NuSTAR’s observations of the youngest supernova remnant in the Milky Way, Cassiopeia A (Cas A, for short), reveal new information about the fantastic collapse and explosions of massive stars.
“Hot bubbles at the center of the core blast out through the shockwave ripping the star apart, this leaves behind a pattern of radioactive ash that NuSTAR can observe hundreds of years later,” explained Brian Grefenstette of Caltech.
Grefenstette is the lead author of a paper about spatial maps and spectral properties of the Cas A titanium-44 published in the Feb. 20 issue of Nature.
In the above image, radioactive material Titanium-44 detected by NuSTAR at energies ranging between 68 – 78 kiloelectron volts (keV) is shown in blue. Lower-energy X-rays from non-radioactive material, data collected previously at energies 1 to 7 keV with NASA’s Chandra X-ray Observatory, are shown in green, red, and yellow.
While other telescopes have detected this radioactivity in Cas A before, NuSTAR is the first capable of pinpointing and mapping the location of the radioactivity. The positioning of titanium-44, a direct tracer of the supernova blast, provides important evidence on how stars explode.
“Stars are spherical balls of gas, and so you might think that when they end their lives and explode, that explosion would look like a uniform ball expanding out with great power,” said Fiona Harrison, the principal investigator of NuSTAR at the California Institute of Technology (Caltech) in Pasadena. “Our new results show how the explosion’s heart, or engine, is distorted, possibly because the inner regions literally slosh around before detonating.”
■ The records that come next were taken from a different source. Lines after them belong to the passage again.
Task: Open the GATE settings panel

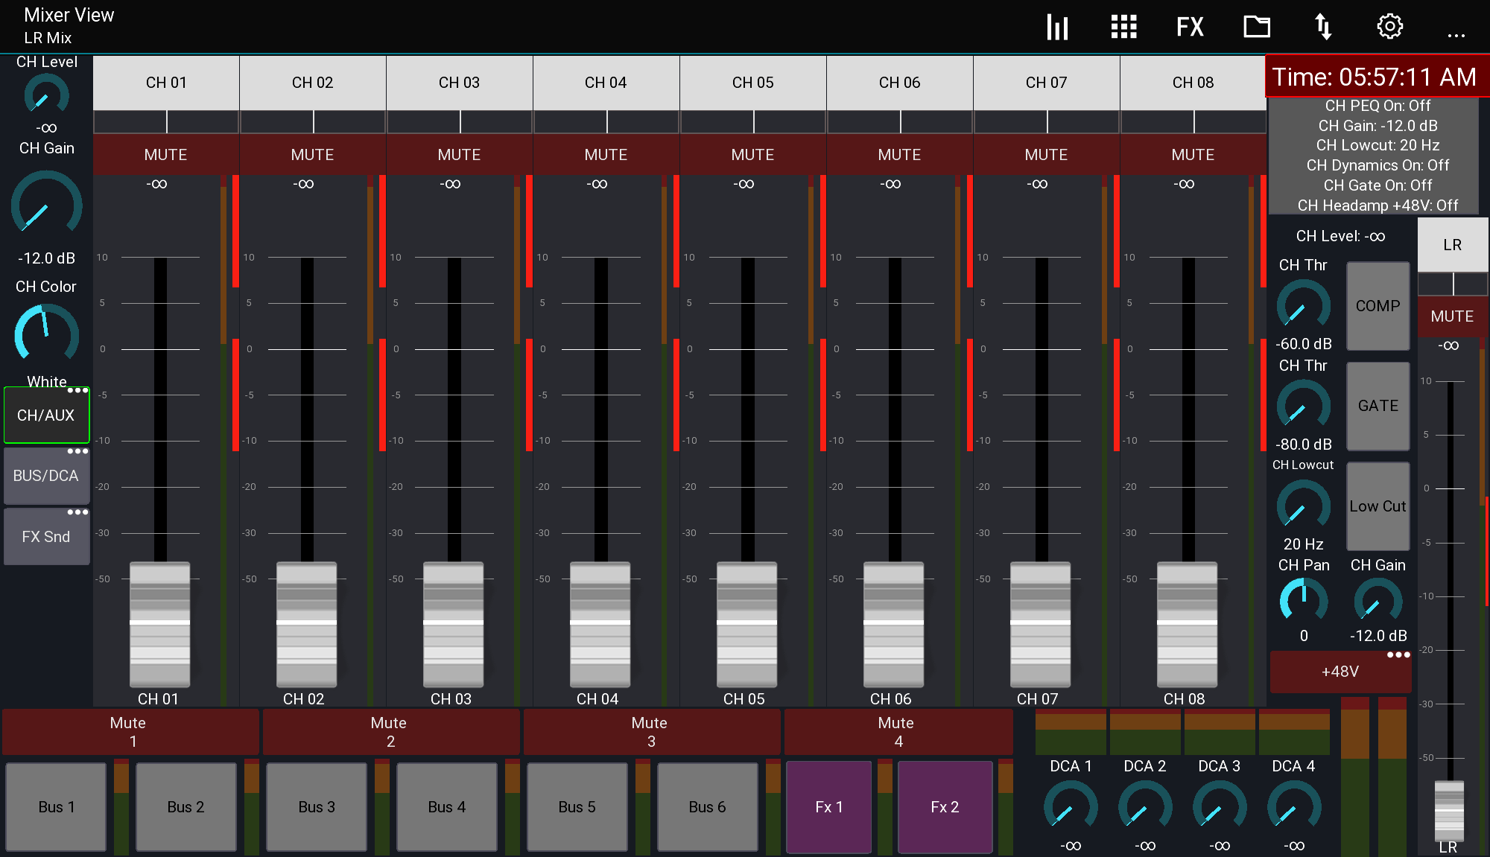Action: [1378, 406]
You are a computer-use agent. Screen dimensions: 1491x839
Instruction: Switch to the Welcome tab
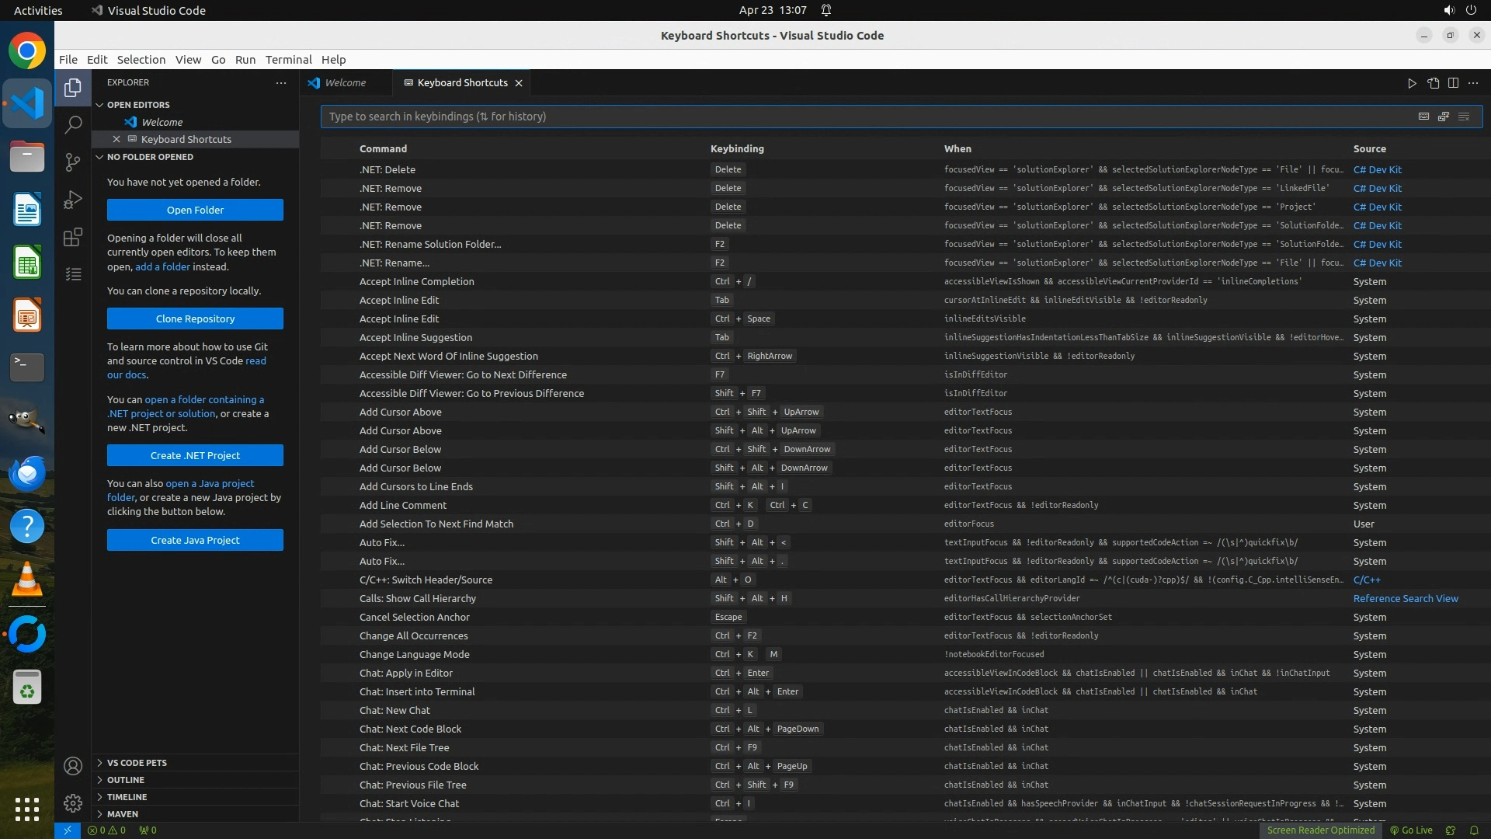tap(345, 83)
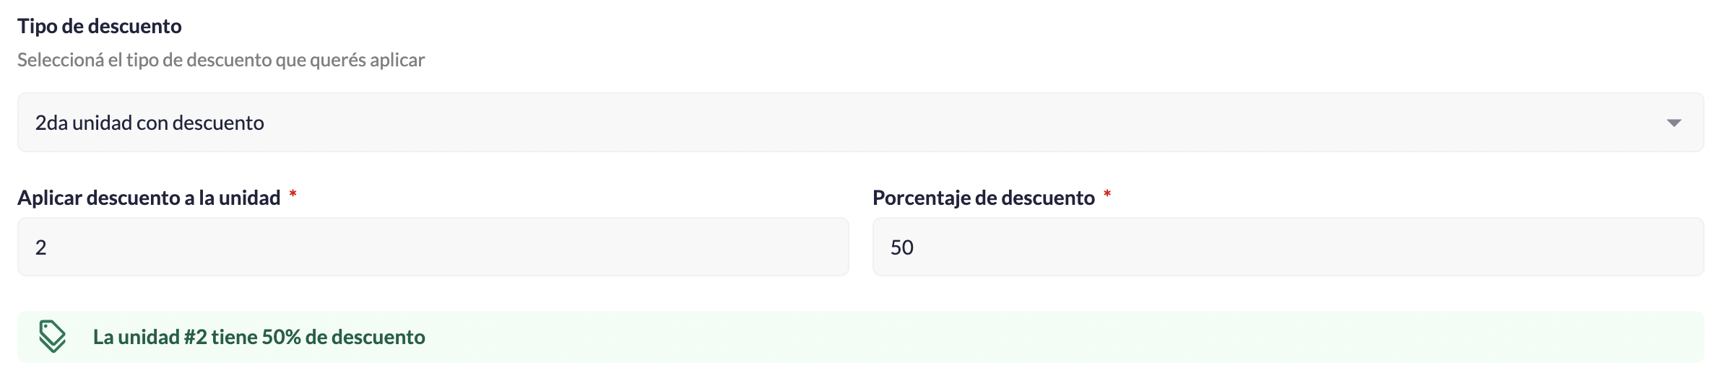This screenshot has width=1719, height=378.
Task: Click the 'Seleccioná el tipo de descuento' helper text
Action: (220, 59)
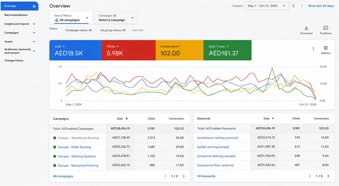Image resolution: width=339 pixels, height=186 pixels.
Task: Go to next page of Campaigns table
Action: (x=183, y=176)
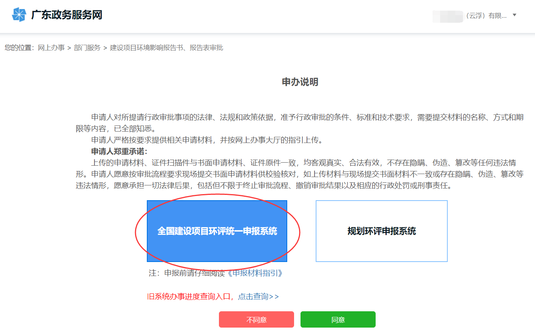Viewport: 535px width, 331px height.
Task: Open 建设项目环境影响报告书、报告表审批 breadcrumb
Action: pos(166,48)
The fact that the titanium is concentrated in clumps at the core supports a theory referred to as “mild asymmetries.” In this scenario, material sloshes about at the heart of the supernova, reinvigorating the shock wave and allowing it to blow out the star’s outer layers.
“This is why we built NuSTAR,” said Paul Hertz, director of NASA’s astrophysics division in Washington. “To discover things we never knew – and did not expect – about the high-energy universe.”
NuSTAR is a Small Explorer mission led by Caltech in Pasadena and managed by NASA’s Jet Propulsion Laboratory.